**Task to carry out**. Listed below are entries; give the number of lines among them that include "Select", and only that number.

*-*-*

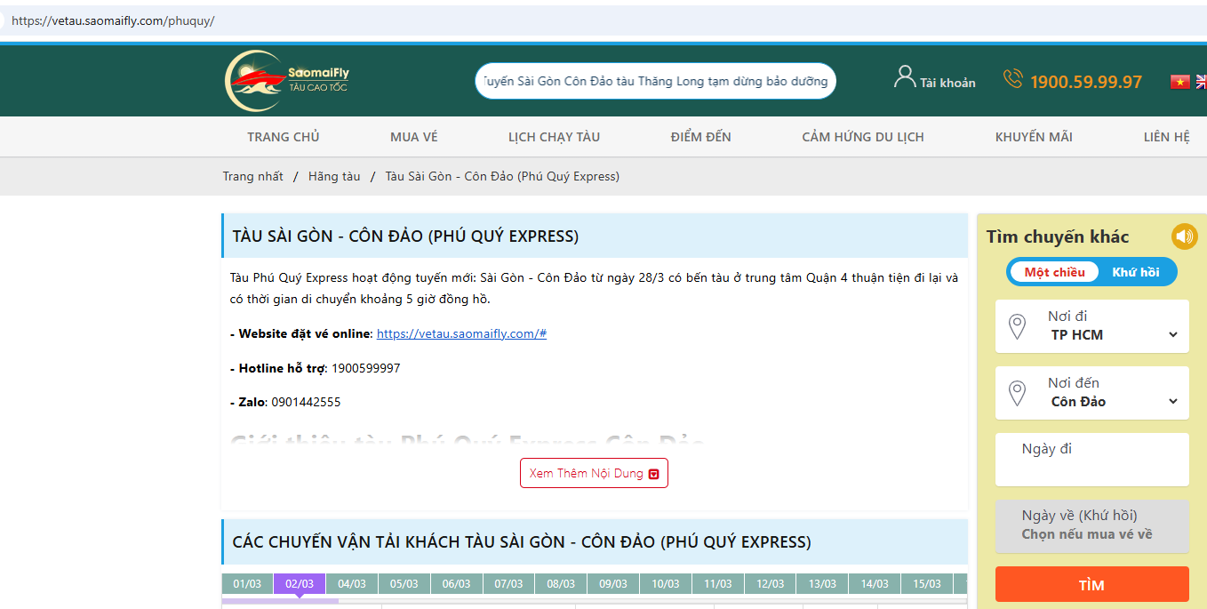The height and width of the screenshot is (609, 1207).
Task: Click the Hãng tàu breadcrumb link
Action: pos(334,176)
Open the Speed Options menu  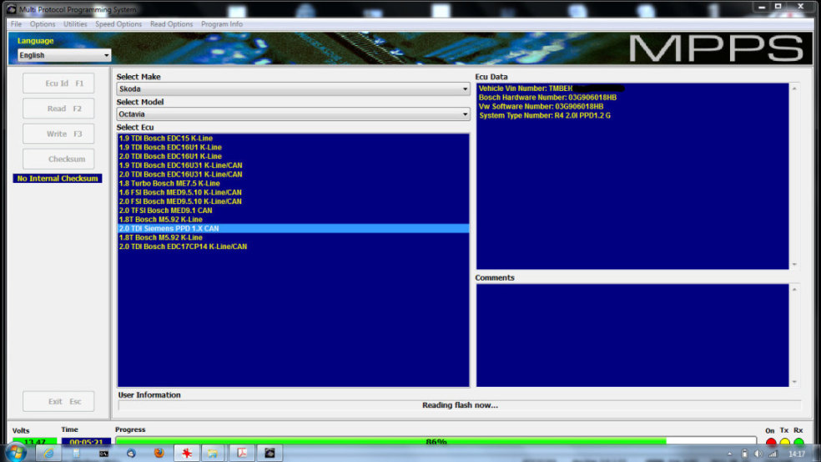click(x=118, y=24)
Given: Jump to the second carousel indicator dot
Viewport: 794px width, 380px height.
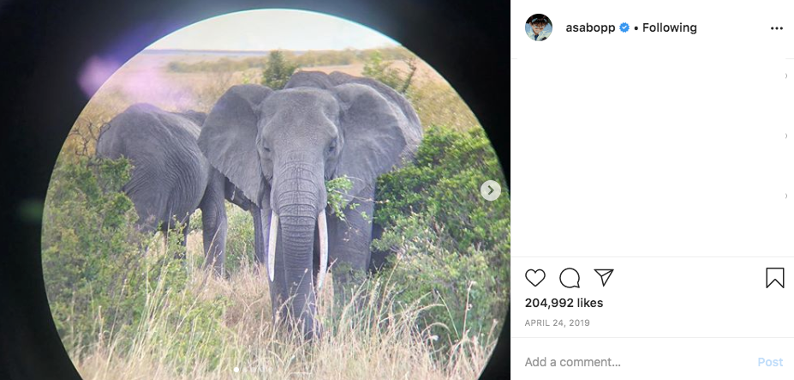Looking at the screenshot, I should click(x=245, y=370).
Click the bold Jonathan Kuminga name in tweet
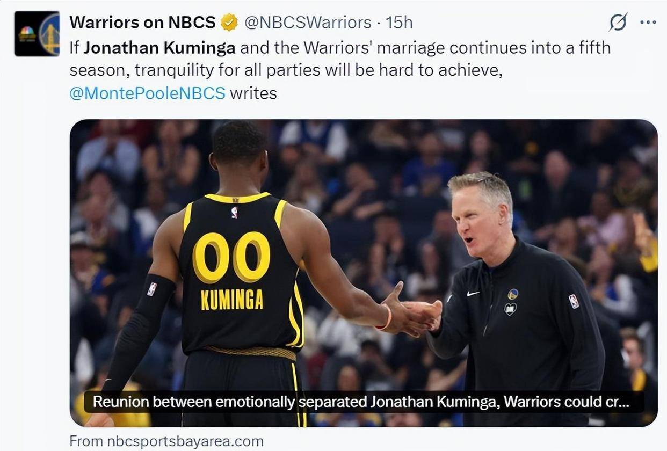Viewport: 667px width, 451px height. coord(160,48)

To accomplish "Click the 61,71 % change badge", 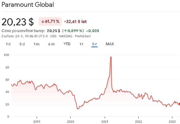I will pos(50,21).
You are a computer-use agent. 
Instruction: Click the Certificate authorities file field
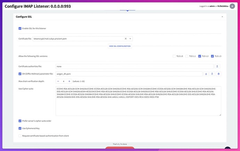click(134, 66)
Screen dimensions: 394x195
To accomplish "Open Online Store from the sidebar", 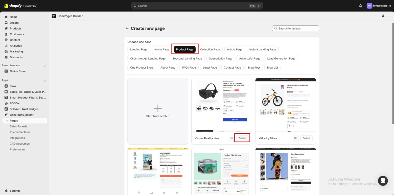I will 17,71.
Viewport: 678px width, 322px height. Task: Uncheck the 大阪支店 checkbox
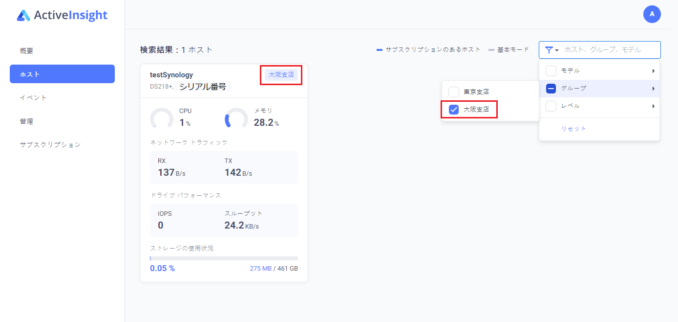(454, 110)
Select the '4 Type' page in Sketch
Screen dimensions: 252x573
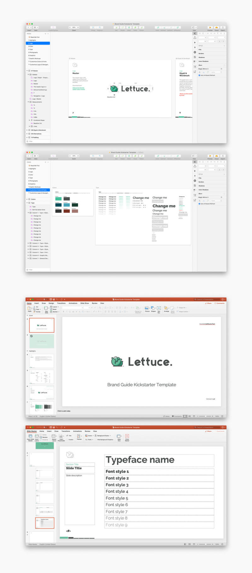[x=31, y=49]
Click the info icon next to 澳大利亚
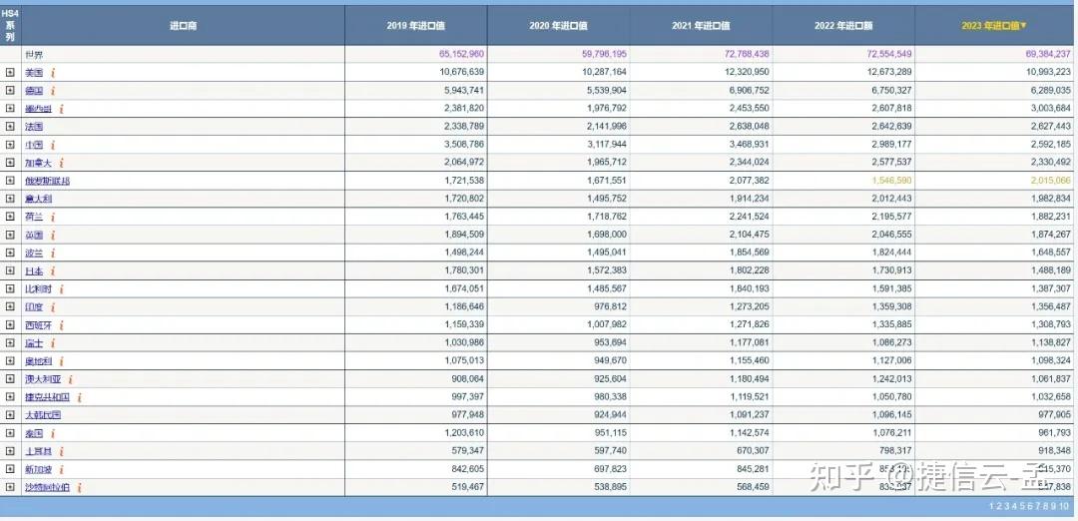Viewport: 1078px width, 521px height. [70, 379]
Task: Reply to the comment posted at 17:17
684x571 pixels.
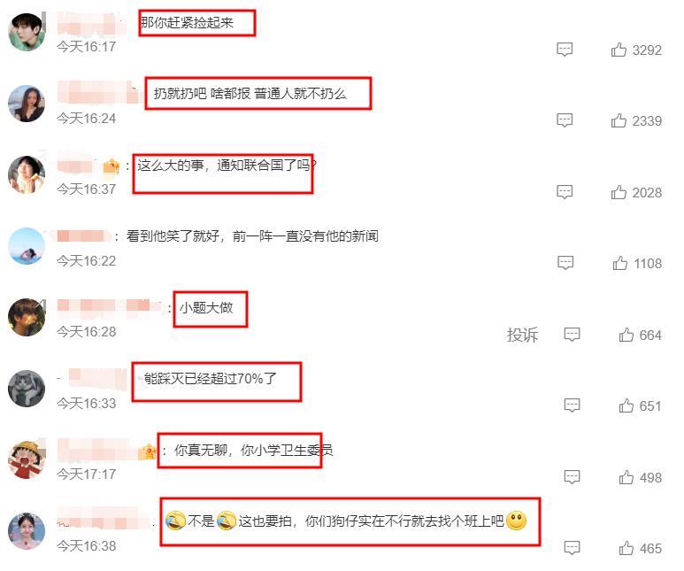Action: click(x=572, y=476)
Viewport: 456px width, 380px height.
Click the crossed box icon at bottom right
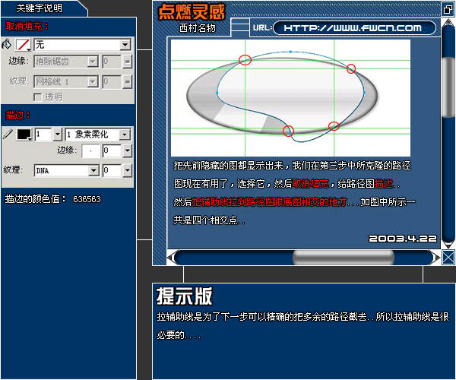point(448,257)
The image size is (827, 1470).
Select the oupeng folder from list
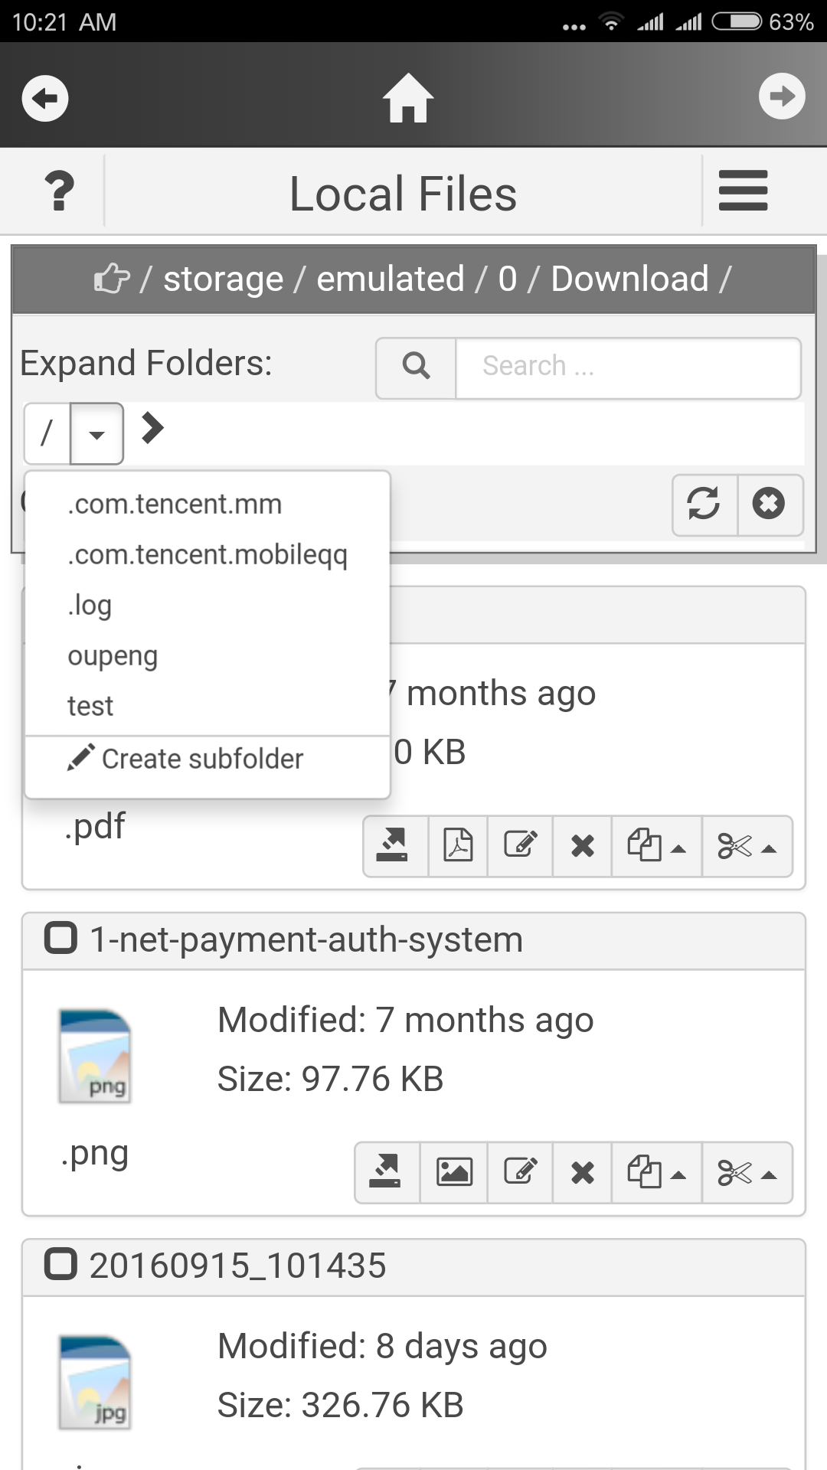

*-*-*

**Solution**. 2